Previous responses to this have confused me, so I thought I'd give it
a try from a more "user-oriented" standpoint.

From my readings of the ifconfig(8C) manual page and from learning
about how our network is set up, here's what I understand:

	There are two quantities involved: netmask and broadcast address.
	The netmask is a mask of 32 bits that says what part of an address
	is the "network" (1s in the mask) and what part is the "host" (0s).
	The broadcast address is an address that is understood by all 
	hosts on a given network (which is why you can't broadcast into other
	networks) as a special address for "broadcast" packets.

For example, suppose there are 3 machines whose addresses are
97.0.0.1, 97.0.1.2, and 97.1.0.3. If the netmask is set to 0xff000000,
all of these machines are on the network numbered 97, so the
broadcast address must be an address of the form 97.x.y.z, but
it CAN be any address except for the ones already assigned to the
machines listed.

If the netmask is 0xffff0000, 97.0.0.1 and 97.0.1.2 are still on the
same network, and the broadcast address must be of the form 97.0.x.y.
The machine with address 97.1.0.3 is not on this network, and valid
broadcast addresses in its network are of the form 97.1.x.y (where
x and y do not have to be the same as on the other network).

Other netmask values should, according to the documentation, work
similarly. This allows you to have hierarchical networks within any
physical organization.

Now, to answer the real question. In 4.2BSD, the broadcast address
defaults to being

	{host address} & {netmask}

That is, all of the 0s in the netmask are zeroed. So, if your netmask
is 0xffff0000 and your host address is 128.3.7.86, the broadcast
address defaults to 12.3.0.0.

In 4.3BSD, the broadcast address defaults to

	{host address} | ^{netmask}

That is, all of the 0s in the netmask are changed to 1s. So, using
the same netmask and host address as before, the broadcast address
defaults to 128.3.255.255.

I believe that the default netmask in all BSD systems is 0xffff0000.

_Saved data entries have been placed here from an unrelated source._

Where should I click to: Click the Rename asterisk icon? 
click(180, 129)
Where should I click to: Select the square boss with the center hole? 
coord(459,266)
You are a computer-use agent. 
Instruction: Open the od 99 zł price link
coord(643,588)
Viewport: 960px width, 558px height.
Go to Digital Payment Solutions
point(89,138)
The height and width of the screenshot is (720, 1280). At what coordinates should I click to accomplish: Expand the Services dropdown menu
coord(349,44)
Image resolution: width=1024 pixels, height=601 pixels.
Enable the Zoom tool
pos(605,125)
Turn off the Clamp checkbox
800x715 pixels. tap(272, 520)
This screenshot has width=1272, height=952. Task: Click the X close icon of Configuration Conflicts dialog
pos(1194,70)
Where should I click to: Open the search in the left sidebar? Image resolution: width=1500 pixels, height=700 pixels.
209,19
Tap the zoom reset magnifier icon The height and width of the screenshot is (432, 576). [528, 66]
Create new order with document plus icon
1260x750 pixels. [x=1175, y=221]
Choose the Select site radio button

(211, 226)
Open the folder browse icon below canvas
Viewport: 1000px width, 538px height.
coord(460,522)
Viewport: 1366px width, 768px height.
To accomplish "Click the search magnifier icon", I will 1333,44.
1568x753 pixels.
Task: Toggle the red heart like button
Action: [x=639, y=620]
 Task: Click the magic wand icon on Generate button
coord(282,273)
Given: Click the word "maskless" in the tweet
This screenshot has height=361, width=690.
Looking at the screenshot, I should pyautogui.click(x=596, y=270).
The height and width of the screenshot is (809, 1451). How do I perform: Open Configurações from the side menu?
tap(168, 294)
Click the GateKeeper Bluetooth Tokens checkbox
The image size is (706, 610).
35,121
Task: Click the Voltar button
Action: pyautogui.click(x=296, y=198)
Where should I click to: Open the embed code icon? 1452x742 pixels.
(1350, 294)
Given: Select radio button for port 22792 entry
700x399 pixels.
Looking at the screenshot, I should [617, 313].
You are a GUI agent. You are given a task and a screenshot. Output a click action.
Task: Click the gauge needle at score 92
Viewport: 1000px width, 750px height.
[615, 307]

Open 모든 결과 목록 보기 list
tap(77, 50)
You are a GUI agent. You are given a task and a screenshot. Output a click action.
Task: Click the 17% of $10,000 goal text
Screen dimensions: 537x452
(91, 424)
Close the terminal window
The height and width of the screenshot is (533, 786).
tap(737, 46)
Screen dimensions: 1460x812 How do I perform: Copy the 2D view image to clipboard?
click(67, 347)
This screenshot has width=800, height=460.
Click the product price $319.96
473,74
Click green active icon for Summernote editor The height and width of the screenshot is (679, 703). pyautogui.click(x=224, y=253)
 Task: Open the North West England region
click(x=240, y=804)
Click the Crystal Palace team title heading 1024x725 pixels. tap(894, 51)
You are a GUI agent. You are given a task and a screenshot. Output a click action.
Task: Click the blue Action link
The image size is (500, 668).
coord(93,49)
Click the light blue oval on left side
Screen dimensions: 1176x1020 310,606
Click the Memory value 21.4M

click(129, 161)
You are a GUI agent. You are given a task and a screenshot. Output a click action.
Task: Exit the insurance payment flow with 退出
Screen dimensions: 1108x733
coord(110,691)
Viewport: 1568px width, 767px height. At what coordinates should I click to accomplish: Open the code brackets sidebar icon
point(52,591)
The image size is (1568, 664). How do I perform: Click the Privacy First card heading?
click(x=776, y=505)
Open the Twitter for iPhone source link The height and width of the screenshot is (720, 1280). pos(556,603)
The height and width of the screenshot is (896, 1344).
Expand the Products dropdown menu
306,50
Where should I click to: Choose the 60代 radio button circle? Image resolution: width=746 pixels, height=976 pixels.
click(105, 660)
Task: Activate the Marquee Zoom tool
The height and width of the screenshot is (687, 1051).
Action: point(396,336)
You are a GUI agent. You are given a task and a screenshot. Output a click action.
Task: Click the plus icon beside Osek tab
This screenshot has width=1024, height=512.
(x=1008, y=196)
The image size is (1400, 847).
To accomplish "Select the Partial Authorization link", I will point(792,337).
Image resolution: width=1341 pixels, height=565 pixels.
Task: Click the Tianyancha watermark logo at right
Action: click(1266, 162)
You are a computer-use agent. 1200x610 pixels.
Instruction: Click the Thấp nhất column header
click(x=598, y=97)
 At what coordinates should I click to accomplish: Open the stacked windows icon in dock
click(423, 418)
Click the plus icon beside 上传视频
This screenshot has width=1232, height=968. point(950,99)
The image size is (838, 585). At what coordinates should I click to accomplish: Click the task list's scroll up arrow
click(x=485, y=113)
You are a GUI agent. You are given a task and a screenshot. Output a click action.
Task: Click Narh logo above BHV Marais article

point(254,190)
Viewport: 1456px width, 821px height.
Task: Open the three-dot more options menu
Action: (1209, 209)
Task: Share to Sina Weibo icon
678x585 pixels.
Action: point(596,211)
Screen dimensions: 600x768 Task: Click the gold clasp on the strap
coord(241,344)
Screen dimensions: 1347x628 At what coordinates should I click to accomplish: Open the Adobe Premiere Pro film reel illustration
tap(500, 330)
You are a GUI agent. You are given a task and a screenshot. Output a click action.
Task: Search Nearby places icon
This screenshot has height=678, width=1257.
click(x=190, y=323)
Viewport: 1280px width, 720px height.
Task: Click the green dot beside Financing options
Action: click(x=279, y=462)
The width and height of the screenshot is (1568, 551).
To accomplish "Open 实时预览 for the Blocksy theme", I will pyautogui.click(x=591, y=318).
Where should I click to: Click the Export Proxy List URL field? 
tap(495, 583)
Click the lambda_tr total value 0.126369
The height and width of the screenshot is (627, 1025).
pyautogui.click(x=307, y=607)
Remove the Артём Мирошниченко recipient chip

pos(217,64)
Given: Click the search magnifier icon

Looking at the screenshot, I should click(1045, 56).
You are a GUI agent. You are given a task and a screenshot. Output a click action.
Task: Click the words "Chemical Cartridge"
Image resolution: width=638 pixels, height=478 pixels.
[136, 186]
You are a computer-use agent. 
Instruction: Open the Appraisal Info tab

When you set up a 4.3BSD system to talk to 4.2BSD-based systems (like
Suns), you need to change the ifconfig command(s) in /etc/rc.local
to set the broadcast address. Of course, you may not want the 4.3
broadcast packets to mix with others, so decide beforehand and be
prepared to change back.

The user-oriented documentation on netmask and broadcast addresses
is pretty bad. I got a call from someone on Friday night that could
not get a MIPS machine to talk to a Sun, and it ended up that they
had set the broadcast address to the same as the host address, thus
making all host-specific requests broadcasts. Not only did rwho and
ruptime not work, but rlogin and rsh were broken as well!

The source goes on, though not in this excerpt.